C'est peut-être là toutefois le reproche que je pourrais adresser à ce tome: cette fameuse dernière partie. Je sais qu'au contraire, beaucoup l'ont adoré, y retrouvant ce qu'ils avaient aimé dans "La Compagnie noire", mais j'y ai personnellement retrouvé ce que j'avais pu de mon côté reprocher à ce premier tome.
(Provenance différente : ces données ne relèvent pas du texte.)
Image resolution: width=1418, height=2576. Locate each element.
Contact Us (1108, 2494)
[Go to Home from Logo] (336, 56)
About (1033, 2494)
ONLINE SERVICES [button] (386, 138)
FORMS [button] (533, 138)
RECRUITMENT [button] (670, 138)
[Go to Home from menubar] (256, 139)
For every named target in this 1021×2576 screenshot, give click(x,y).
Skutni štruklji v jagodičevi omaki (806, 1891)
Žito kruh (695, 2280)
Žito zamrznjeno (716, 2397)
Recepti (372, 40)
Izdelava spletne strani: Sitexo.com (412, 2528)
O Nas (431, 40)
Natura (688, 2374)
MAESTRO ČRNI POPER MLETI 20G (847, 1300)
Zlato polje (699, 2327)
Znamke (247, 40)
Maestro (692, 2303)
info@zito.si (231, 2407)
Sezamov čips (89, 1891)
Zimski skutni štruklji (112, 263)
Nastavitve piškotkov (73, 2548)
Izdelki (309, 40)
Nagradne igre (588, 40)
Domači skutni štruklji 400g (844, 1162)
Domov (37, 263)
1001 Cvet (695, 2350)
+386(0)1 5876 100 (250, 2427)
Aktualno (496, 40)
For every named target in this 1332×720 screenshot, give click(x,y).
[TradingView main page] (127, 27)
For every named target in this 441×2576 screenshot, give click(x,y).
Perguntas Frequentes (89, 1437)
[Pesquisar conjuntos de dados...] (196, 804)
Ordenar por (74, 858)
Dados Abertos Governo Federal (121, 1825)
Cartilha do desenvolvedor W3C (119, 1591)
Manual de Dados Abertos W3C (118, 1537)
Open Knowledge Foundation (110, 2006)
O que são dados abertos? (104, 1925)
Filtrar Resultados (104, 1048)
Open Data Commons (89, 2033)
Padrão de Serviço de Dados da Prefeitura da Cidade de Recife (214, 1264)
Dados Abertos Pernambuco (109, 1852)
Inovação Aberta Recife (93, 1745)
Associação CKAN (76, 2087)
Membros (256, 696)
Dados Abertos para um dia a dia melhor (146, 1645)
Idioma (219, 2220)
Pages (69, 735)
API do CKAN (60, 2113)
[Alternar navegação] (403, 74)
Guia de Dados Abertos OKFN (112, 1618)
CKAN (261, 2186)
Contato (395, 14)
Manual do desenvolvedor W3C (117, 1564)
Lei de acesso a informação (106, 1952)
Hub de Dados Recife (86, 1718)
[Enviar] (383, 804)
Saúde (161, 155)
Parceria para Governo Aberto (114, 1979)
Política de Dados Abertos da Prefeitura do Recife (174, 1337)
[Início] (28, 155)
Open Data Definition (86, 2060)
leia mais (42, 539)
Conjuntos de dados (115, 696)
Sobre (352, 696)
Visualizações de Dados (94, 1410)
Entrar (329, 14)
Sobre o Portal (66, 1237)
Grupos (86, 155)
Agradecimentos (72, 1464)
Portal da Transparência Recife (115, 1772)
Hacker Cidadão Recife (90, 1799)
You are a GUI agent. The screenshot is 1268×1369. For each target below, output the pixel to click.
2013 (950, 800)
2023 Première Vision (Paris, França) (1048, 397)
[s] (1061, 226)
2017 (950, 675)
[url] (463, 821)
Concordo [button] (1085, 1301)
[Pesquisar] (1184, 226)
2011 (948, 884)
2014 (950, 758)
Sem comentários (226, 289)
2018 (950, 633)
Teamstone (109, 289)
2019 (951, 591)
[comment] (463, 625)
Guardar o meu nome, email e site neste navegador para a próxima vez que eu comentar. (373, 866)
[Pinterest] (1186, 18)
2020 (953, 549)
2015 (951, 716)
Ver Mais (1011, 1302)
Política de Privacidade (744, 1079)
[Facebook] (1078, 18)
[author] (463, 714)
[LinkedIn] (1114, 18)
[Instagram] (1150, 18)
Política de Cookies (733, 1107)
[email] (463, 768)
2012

Par moment, elle m'a semblée un peu confuse - je n'ai par exemple pas compris grand-chose au déroulement des évènements de l'auberge... - et si certains des personnages y trouvent un dénouement intéressant, tout s'y précipitait cependant un peu trop à mon goût. Au moins, cette dernière partie a le mérite de surprendre: car après plus de trois cents pages passées à traîner dans les bas-fonds de Génépi, je ne m'attendais certes pas à revivre une telle cavalcade sur le continent!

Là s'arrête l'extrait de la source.